(Stored data entries)
◇ ◇ ◇ ◇
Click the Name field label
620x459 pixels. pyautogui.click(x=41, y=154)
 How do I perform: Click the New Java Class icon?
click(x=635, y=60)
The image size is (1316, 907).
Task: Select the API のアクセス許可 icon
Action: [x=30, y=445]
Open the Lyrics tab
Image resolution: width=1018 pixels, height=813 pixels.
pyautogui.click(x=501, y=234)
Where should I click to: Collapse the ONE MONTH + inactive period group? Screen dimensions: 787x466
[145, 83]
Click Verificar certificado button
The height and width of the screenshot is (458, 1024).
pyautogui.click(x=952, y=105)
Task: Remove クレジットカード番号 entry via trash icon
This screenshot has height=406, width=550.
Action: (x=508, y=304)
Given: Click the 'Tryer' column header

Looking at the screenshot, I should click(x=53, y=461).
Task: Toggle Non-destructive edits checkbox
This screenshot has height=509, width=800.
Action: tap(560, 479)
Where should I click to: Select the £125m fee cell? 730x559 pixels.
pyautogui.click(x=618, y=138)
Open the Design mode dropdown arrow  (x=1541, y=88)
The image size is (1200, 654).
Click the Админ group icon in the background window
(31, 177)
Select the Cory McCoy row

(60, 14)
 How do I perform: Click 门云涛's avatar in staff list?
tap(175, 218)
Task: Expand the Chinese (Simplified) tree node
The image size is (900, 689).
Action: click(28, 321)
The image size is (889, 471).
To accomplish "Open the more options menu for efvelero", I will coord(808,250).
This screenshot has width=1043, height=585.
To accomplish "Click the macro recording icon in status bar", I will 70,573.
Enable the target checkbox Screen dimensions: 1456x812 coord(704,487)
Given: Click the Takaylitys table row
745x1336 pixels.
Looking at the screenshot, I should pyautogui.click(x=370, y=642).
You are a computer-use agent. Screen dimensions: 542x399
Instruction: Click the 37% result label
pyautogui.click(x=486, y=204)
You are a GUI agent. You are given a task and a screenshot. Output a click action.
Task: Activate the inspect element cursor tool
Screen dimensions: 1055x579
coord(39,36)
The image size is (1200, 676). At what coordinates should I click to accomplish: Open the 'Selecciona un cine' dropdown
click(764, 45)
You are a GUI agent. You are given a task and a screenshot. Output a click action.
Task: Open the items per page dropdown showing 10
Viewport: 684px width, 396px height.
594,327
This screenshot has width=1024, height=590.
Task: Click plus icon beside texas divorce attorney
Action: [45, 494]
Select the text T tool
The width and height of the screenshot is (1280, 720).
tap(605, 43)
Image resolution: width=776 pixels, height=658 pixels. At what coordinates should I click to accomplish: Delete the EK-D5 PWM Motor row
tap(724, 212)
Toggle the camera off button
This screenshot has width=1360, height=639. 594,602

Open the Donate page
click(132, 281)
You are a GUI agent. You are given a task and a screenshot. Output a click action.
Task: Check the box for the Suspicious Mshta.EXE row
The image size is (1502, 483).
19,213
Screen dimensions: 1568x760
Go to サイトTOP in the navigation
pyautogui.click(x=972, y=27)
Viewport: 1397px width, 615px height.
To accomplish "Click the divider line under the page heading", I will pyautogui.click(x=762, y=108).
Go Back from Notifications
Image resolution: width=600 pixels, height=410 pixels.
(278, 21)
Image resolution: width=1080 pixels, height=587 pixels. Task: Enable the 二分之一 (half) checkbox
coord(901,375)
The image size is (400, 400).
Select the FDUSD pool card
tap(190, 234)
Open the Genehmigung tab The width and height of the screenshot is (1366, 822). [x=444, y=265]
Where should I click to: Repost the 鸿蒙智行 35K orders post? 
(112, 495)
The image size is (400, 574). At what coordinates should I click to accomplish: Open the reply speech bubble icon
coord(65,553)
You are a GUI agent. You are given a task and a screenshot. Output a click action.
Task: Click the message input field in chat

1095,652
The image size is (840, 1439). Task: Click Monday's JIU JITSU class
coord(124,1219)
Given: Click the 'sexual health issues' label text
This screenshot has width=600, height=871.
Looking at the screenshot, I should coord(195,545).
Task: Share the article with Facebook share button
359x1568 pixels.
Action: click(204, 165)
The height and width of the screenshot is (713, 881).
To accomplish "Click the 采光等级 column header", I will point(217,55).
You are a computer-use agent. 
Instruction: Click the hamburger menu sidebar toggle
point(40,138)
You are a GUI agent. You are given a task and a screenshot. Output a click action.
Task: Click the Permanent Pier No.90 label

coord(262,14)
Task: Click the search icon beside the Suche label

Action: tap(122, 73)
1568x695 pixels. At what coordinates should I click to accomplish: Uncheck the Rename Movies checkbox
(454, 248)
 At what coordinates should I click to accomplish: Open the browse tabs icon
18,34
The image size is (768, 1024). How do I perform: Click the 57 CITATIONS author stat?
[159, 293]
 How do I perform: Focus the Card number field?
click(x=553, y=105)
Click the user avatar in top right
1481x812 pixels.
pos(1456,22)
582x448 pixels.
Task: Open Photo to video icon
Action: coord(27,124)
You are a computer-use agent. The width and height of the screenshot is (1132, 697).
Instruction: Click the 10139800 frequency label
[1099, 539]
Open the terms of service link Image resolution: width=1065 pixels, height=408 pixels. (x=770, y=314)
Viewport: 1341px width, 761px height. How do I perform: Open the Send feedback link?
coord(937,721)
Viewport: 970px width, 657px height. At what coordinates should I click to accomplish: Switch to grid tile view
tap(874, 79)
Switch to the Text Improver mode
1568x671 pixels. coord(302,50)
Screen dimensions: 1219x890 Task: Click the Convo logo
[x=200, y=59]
◇ ◇ ◇ ◇
> WHAT THE EXERCISE ASKS
Lines holding the word "computer" are the answer; copy each one from the records above.

> SOLUTION FOR THIS EXERCISE
You are a computer-use agent. Screen dimensions: 542x399
You are a computer-use agent. 
You are a computer-use agent. The width and height of the screenshot is (1132, 697).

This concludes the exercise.